The use of the expression “at least” or “at least one” suggests the use of one or more elements or ingredients or quantities, as the use may be in the embodiment of the disclosure to achieve one or more of the desired objects or results.
Any discussion of documents, acts, materials, devices, articles or the like that has been included in this specification is solely for the purpose of providing a context for the disclosure. It is not to be taken as an admission that any or all of these matters form a part of the prior art base or were common general knowledge in the field relevant to the disclosure as it existed anywhere before the priority date of this application.
The numerical values mentioned for the various physical parameters, dimensions or quantities are only approximations and it is envisaged that the values higher/lower than the numerical values assigned to the parameters, dimensions or quantities fall within the scope of the disclosure, unless there is a statement in the specification specific to the contrary.
While considerable emphasis has been placed herein on the components and component parts of the preferred embodiments, it will be appreciated that many embodiments can be made and that many changes can be made in the preferred embodiments without departing from the principles of the disclosure.
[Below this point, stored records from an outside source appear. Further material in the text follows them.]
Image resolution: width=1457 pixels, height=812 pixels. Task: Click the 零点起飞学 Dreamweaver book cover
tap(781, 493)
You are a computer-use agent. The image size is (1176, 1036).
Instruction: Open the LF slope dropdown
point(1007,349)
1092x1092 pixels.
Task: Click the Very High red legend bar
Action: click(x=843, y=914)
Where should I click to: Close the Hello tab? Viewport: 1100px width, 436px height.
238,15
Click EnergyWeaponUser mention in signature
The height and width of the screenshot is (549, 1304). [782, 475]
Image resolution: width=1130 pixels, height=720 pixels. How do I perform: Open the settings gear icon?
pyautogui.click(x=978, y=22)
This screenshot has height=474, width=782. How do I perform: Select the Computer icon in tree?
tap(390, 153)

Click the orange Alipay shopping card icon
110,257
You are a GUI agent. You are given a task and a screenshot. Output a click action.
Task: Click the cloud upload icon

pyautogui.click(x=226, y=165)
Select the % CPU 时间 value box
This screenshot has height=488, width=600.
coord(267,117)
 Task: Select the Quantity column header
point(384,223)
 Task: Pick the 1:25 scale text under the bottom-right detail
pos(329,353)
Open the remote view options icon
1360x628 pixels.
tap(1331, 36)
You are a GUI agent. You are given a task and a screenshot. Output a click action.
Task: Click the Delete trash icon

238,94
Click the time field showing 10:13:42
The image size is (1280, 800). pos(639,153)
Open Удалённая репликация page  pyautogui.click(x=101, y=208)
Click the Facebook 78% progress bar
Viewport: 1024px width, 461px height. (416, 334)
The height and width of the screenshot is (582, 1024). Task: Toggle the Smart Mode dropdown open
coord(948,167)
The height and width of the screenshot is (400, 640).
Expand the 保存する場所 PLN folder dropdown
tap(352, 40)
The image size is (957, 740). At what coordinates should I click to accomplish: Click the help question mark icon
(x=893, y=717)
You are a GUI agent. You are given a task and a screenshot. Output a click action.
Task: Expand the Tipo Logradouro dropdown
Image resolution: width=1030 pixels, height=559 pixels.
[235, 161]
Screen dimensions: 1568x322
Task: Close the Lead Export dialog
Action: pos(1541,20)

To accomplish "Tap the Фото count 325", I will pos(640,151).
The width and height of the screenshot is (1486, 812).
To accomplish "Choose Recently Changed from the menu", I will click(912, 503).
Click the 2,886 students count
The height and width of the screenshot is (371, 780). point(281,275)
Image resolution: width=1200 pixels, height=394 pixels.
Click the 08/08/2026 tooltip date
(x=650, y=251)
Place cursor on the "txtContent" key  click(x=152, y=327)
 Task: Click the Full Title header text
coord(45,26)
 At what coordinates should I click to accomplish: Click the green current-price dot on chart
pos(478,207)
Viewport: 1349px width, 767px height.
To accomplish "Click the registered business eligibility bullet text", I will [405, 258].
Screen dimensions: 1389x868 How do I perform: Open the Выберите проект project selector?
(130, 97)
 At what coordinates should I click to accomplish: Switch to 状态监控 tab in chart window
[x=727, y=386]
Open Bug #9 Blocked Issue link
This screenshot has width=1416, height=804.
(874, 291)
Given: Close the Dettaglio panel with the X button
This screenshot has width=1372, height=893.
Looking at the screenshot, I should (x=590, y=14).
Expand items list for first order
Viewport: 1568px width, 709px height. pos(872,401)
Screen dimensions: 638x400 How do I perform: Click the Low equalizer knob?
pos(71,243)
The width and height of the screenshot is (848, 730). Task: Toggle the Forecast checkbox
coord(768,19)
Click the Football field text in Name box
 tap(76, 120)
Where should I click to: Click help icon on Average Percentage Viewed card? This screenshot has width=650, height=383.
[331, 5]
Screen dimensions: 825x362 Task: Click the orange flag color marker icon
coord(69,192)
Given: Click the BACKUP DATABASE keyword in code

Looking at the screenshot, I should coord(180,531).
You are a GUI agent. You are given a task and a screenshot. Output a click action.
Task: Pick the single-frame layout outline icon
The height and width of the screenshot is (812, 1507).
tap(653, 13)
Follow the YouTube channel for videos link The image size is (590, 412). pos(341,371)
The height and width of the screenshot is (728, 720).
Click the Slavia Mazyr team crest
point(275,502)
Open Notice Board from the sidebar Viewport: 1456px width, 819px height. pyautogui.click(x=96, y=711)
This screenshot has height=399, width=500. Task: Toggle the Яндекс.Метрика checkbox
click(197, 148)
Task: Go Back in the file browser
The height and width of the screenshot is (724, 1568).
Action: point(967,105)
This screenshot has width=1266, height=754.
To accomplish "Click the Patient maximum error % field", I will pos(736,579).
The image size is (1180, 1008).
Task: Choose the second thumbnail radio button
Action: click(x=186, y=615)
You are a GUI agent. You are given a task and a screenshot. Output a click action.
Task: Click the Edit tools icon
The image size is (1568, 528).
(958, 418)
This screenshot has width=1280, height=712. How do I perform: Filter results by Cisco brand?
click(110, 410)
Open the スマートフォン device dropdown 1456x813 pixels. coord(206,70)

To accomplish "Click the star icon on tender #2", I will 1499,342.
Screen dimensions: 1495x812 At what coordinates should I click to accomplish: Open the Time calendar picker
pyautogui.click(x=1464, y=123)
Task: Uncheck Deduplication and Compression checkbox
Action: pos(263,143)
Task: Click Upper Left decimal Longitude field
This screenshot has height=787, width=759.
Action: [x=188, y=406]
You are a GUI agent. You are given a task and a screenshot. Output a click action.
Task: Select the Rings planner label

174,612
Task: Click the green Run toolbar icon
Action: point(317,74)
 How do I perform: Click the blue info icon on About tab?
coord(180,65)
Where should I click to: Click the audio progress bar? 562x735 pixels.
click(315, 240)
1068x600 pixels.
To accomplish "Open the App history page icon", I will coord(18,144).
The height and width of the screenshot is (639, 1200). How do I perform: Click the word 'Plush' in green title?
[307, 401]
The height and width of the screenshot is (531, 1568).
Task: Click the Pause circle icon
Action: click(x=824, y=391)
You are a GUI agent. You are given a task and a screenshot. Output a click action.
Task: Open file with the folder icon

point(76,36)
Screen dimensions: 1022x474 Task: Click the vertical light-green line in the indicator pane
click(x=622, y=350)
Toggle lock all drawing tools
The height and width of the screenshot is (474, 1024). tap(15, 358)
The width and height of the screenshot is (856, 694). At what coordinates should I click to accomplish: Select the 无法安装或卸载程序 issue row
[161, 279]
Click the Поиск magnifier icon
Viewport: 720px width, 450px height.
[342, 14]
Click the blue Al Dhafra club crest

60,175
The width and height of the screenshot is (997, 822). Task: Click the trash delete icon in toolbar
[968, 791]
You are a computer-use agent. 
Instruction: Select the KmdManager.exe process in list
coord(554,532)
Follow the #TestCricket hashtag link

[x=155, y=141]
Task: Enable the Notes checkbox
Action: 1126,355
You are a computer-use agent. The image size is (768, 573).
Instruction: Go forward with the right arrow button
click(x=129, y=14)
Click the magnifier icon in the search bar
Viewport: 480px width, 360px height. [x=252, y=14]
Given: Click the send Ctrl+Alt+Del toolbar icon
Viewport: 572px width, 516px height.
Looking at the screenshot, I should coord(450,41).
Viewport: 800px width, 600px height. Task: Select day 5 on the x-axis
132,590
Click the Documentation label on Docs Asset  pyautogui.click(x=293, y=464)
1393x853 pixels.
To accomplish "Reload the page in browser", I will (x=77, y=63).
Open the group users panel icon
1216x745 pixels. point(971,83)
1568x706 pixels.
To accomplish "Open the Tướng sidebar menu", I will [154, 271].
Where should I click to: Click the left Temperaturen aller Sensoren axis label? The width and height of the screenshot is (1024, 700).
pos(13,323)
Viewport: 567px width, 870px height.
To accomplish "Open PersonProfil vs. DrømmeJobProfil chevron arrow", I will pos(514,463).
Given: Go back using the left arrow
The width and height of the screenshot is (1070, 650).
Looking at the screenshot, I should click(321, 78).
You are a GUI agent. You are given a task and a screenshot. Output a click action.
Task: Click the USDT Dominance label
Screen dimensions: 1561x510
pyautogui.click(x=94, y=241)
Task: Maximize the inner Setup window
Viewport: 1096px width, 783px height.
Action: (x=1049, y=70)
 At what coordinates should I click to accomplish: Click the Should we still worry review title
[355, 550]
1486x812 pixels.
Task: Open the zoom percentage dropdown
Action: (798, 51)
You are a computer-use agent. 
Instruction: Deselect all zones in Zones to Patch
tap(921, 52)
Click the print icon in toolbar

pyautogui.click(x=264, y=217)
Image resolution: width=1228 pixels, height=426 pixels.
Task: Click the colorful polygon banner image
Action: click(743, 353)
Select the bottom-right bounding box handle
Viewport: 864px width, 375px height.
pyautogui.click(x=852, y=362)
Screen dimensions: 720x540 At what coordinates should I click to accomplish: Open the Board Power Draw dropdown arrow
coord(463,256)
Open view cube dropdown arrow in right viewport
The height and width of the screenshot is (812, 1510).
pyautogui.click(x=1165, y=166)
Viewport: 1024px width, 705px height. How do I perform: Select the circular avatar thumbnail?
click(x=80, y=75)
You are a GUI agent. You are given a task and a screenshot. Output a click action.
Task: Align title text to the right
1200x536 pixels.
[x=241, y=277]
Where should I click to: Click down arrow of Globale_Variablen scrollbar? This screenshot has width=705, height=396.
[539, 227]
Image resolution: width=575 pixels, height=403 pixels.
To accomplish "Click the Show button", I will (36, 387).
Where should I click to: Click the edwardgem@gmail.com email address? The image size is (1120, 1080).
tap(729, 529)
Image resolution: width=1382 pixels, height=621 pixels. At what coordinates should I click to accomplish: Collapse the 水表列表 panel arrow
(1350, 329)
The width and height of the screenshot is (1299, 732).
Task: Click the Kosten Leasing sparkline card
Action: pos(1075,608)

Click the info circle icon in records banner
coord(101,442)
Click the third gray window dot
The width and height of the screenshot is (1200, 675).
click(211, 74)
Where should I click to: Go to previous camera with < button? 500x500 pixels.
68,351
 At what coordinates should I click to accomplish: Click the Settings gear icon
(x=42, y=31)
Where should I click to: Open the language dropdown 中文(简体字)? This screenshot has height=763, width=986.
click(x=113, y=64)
These and other changes in the preferred embodiment as well as other embodiments of the disclosure will be apparent to those skilled in the art from the disclosure herein, whereby it is to be distinctly understood that the foregoing descriptive matter is to be interpreted merely as illustrative of the disclosure and not as a limitation. ,CLAIMS:1. A system for cooling compressed air, to be delivered to an internal combustion engine, from a compressed air source, said system comprising:
at least one heat exchanger which includes:
a shell having
an air inlet in fluid communication with said compressed air source and adapted to receive the compressed air from said compressed air source;
an air outlet in fluid communication with an air intake manifold of said internal combustion engine for supplying cooled compressed air to said internal combustion engine via said air intake manifold;
a coolant inlet configured on said shell, said coolant inlet in fluid communication with a coolant source and adapted to receive a coolant from said coolant source into said shell; and
a coolant outlet configured on said shell and adapted to allow the discharge of said coolant from said shell back to said coolant source,
wherein said coolant source is a coolant conduit that is adapted to supply said coolant to a radiator of said internal combustion engine;
a plurality of air conduits, disposed within said shell, running from said air inlet to said air outlet for directing the flow of the compressed air, said plurality of air conduits being disposed within said shell such that a plurality of coolant passages are configured between said plurality of air conduits, wherein said plurality of coolant passages facilitate the flow of said coolant around said air conduits, thereby enabling transfer of heat from said compressed air, flowing through air conduits, to said coolant, for obtaining cooled compressed air.
2. The system as claimed in claim 1, wherein said air inlet is in fluid communication with said compressed air source via a compressed air conduit.
3. The system as claimed in claim 1, which includes an intercooler disposed downstream of said air outlet for facilitating further cooling of said compressed air, thereby obtaining further cooled compressed air, whereafter said further cooled compressed air is conveyed to said intake manifold of said internal combustion engine.
4. The system as claimed in claim 1, wherein said coolant is water.